The energy loss due to the domain walls moving through these defects is responsible for the hysteresis curve of ferromagnetic materials. Ferromagnetic materials with high coercivity often have more of these defects, so they produce more Barkhausen noise for a given magnetic flux change, while materials with low coercivity, such as silicon steel transformer laminations, are processed to eliminate defects, so they produce little Barkhausen noise.

==Practical use==

A set-up for non-destructive testing of ferromagnetic materials: green – magnetising yoke, red – inductive sensor, grey – sample under test.
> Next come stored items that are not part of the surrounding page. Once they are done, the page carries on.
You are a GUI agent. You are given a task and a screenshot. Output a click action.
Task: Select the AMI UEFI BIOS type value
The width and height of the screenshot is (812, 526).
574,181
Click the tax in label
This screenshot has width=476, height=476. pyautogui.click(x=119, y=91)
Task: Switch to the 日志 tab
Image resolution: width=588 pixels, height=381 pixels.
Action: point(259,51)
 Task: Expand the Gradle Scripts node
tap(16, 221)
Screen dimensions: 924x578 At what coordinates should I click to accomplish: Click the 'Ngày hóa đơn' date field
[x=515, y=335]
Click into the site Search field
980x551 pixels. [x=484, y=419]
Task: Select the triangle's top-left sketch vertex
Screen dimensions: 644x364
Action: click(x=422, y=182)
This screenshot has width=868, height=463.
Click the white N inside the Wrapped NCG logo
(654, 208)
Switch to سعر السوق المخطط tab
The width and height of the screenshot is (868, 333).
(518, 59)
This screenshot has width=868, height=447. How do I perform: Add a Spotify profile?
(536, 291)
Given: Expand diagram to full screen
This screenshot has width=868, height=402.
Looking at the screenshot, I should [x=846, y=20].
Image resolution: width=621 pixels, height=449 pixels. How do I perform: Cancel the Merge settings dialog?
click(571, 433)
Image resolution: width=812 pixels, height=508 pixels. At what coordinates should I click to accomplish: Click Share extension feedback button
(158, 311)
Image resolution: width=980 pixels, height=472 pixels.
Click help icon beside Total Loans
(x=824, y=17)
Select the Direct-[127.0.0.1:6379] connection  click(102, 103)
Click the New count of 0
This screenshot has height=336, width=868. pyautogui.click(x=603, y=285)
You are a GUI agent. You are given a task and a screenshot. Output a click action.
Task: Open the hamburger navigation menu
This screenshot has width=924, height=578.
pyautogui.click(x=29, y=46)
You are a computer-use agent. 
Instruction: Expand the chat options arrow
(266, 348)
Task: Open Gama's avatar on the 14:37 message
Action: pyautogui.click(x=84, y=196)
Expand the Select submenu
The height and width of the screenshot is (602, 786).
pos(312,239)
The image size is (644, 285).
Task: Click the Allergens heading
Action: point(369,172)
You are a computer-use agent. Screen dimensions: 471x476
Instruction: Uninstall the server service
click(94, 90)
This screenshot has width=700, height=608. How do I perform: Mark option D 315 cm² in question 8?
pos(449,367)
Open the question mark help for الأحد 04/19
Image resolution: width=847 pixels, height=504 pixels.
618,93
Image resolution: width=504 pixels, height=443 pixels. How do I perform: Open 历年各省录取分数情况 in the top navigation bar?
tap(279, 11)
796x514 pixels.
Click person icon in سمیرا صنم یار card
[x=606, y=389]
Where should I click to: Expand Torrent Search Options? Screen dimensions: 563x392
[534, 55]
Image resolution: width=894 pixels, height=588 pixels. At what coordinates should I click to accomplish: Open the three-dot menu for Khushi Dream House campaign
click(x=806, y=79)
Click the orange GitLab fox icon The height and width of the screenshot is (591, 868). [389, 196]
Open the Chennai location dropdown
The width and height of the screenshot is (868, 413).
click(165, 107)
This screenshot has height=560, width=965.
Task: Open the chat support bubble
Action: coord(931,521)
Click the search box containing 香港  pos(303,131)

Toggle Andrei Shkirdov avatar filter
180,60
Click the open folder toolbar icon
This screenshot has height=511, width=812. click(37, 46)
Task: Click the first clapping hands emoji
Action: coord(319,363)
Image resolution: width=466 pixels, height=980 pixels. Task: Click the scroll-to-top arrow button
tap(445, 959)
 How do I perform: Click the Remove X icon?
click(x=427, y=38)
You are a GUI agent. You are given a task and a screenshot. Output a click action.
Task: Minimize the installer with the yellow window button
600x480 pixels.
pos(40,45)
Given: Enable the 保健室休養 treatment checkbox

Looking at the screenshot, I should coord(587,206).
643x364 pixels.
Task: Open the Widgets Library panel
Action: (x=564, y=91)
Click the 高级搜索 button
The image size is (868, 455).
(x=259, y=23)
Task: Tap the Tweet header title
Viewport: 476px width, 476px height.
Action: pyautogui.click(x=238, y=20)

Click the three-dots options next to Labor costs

The amount of Barkhausen noise for a given material is linked with the amount of impurities, crystal dislocations, etc. and can be a good indication of mechanical properties of such a material. Therefore, the Barkhausen noise can be used as a method of non-destructive evaluation of the degradation of mechanical properties in magnetic materials subjected to cyclic mechanical stresses (e.g. in pipeline transport) or high-energy particles (e.g. nuclear reactor) or materials such as high-strength steels which may be subjected to damage from grinding. Schematic diagram of a simple non-destructive set-up for such a purpose is shown on the right.

Barkhausen noise can also indicate physical damage in a thin film structure due to various nanofabrication processes such as reactive ion etching or using an ion milling machine.

The Wiegand effect is a macroscopic extension of the Barkhausen effect, as the special treatment of the Wiegand wire causes the wire to act macroscopically as a single large magnetic domain. The numerous small high-coercivity domains in the Wiegand wire outer shell switch in an avalanche, generating the Wiegand effect's rapid magnetic field change.